Its a reflection of scale.

If I told someone 1.3 million people completed BG3, people assume "wow almost everyone did!". Than you show its 16%....which brings a very different feeling across.

It is the power of presentation, you can show the exact same result many different ways, and each way will generate a different reaction in people.

As my old 6th grade teacher said long ago about statistics: "Figures never lie, but liars figure"
 


M_Natas

Hero
Not sure creatives always make great or even want to be managers but it’s your call.
What about the rest of Hasbro? You know the other 3,500 employees?
Like I wouldn't fire them.
I would cut the dividend and reinvest the money into the firm.
Stronger market research, product diversification, new developments ...
 

M_Natas

Hero
Eeeeeh.

I'm a pretty good adventure designer, if I do say so myself, but I don't know anything about managing projects or managing large teams of people.

Being a good D&D designer doesn't necessarily translate into being a good team manager. I suspect most people who work in a large company know managers who were promoted because of their skill in Job X, but don't have the skillset to actually manage the people doing Job X effectively.
I would like to have at management level both:
People who now the work that is done and who are good managers.
 

Stalker0

Legend
Chik-Fil-A around Seattle area is about as common as Arby's. I know of one in Renton and one in Bellevue and they are/were both crazy-busy, especially when I went by during the pandemic. Cars spilling out of the (long) drivethrough into the road and blocking traffic for minutes at a time is what made me notice them. Ergo there's no lack of demand.
Random Fact: McDonald's in 2022 made about 576,000 dollars in revenue on average per location. That's 23.2 billion over 40,275 locations.

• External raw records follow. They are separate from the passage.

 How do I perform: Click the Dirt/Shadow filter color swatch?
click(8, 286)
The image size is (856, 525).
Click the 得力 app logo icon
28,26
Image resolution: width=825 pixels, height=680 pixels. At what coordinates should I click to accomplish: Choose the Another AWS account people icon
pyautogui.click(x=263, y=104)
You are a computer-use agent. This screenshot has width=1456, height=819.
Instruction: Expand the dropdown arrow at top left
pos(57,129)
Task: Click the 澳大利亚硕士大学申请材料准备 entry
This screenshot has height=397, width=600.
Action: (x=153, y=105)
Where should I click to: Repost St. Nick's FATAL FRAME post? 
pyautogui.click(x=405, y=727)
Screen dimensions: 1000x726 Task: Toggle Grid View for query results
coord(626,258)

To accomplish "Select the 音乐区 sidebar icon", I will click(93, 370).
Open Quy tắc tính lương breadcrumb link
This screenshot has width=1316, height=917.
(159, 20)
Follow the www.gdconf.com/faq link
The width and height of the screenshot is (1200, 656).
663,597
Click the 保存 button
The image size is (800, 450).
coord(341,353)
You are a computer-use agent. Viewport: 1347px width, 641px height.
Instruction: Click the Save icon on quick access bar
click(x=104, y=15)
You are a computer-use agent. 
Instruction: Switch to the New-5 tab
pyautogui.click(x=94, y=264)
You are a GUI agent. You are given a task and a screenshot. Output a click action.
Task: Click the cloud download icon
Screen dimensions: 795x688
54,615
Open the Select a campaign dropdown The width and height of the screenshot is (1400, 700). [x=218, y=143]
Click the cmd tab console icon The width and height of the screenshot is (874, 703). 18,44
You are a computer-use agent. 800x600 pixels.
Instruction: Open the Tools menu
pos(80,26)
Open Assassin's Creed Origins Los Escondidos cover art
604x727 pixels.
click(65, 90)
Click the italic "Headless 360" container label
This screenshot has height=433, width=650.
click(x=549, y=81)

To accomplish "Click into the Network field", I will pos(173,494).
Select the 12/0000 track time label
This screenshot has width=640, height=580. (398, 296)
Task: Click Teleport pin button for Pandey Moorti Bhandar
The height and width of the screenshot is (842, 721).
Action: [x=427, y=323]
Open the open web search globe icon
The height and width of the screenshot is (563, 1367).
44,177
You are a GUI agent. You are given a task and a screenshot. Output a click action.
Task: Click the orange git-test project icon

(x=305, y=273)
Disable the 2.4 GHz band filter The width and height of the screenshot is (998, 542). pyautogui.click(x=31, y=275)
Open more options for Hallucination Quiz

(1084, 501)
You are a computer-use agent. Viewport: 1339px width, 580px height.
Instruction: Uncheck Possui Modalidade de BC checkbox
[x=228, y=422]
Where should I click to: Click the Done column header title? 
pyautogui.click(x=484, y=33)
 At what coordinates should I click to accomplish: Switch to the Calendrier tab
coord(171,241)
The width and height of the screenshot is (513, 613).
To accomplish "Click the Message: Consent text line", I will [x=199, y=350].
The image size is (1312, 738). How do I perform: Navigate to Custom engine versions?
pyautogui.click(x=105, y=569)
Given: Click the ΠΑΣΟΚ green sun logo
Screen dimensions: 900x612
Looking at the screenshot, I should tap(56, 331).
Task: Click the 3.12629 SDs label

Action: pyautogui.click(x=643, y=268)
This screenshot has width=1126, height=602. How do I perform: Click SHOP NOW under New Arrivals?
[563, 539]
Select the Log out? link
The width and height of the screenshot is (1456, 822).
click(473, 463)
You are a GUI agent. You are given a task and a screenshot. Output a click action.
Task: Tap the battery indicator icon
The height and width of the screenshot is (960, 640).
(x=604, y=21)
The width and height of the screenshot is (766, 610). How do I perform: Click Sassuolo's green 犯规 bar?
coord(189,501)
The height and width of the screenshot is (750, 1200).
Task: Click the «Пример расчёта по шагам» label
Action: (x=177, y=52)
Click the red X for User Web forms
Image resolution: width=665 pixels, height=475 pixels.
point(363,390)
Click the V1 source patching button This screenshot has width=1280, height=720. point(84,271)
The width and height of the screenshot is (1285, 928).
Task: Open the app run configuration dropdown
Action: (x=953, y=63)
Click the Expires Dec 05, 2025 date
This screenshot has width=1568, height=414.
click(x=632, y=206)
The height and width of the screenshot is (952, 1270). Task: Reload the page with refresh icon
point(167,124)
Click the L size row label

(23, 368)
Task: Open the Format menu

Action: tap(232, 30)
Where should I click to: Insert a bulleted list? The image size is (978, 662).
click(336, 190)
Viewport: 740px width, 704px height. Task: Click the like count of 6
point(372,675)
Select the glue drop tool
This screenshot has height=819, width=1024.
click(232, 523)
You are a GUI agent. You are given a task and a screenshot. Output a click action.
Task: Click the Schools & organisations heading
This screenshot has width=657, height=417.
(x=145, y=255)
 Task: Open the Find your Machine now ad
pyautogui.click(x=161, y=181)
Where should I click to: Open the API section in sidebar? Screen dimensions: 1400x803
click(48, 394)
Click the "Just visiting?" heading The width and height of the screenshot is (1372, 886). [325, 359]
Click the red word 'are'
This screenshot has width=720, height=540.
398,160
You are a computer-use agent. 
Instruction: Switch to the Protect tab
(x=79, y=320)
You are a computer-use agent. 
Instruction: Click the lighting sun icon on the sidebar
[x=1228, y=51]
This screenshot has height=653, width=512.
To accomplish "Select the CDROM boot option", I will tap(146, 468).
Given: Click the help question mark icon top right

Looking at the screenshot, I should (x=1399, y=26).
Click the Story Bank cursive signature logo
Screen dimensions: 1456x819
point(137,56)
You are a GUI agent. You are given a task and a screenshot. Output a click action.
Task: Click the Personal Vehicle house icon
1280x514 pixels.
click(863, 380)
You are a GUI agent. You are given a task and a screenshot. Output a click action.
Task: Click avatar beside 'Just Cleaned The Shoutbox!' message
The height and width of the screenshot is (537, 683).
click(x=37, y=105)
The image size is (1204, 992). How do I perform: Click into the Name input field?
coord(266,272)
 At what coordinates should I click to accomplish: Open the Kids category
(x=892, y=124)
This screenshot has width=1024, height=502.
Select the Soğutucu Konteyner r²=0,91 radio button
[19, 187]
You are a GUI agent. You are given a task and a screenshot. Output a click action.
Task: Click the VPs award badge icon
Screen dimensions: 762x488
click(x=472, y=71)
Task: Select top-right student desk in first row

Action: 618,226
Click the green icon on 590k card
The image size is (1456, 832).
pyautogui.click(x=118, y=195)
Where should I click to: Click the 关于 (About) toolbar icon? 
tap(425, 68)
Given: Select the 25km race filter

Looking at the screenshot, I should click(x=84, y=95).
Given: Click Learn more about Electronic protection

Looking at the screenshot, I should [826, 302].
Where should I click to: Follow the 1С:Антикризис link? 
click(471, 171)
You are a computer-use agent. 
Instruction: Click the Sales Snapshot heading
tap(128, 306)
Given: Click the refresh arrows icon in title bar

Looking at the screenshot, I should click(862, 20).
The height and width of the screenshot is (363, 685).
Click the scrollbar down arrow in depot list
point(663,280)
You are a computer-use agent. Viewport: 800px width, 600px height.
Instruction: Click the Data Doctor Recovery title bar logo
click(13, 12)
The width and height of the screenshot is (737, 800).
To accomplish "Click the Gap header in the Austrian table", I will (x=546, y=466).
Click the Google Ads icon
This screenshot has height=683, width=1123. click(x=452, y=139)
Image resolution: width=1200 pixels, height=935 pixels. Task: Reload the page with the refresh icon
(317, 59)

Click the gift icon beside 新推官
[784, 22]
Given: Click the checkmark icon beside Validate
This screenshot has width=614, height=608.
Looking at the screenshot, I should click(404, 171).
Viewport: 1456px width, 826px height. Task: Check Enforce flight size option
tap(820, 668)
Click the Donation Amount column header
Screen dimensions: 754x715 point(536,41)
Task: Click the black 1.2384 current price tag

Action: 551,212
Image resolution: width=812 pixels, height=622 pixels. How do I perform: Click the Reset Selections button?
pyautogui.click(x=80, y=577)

Chik-Fil-A makes 6.96 million dollars per location in 2021 (18.8 billion over a meer 2,700 locations in 2021). Note there is a year of difference here so not completely apples to apples.

Chik-Fil-A has INCREDIBLE revenue per location for a fast food chain.
 

Well...while I think yoy are right in general, Dan Dillon and Bree Heiss were involved in a pretty big SNAFU and recently: they were involved in designing the physical product for the Deck of Many Things.
Just to clarify, the issue with the deck truly was a manufacturing issue, as reported publicly. No one on the D&D creative Team has anything to do with manufacturing. We learned about it when you did. I can't speak to the decisions regarding why specific people were laid off (including my own layoff), but I can say that the issues with that product's manufacturing didn't play a part.
 


Parmandur

Book-Friend
Just to clarify, the issue with the deck truly was a manufacturing issue, as reported publicly. No one on the D&D creative Team has anything to do with that. We learned about it when you did. I can't speak to the decisions regarding why specific people were laid off (including my own layoff), but I can say that the issues with that product's manufacturing didn't play a part.
And I believe it, I figured these were headcount layoffs, but...we don't know on our end from the outside, any which way.

My condolences on your situation, I hope you land on your feet, this really sucks.
 

Morrus

Well, that was fun
Staff member
Random Fact: McDonald's in 2022 made about 576,000 dollars in revenue on average per location. That's 23.2 billion over 40,275 locations.

Chik-Fil-A makes 6.96 million dollars per location in 2021 (18.8 billion over a meer 2,700 locations in 2021). Note there is a year of difference here so not completely apples to apples.

Chik-Fil-A has INCREDIBLE revenue per location for a fast food chain.
As I said earlier, let’s keep this to Hasbro, WotC, and D&D, please. Thank you.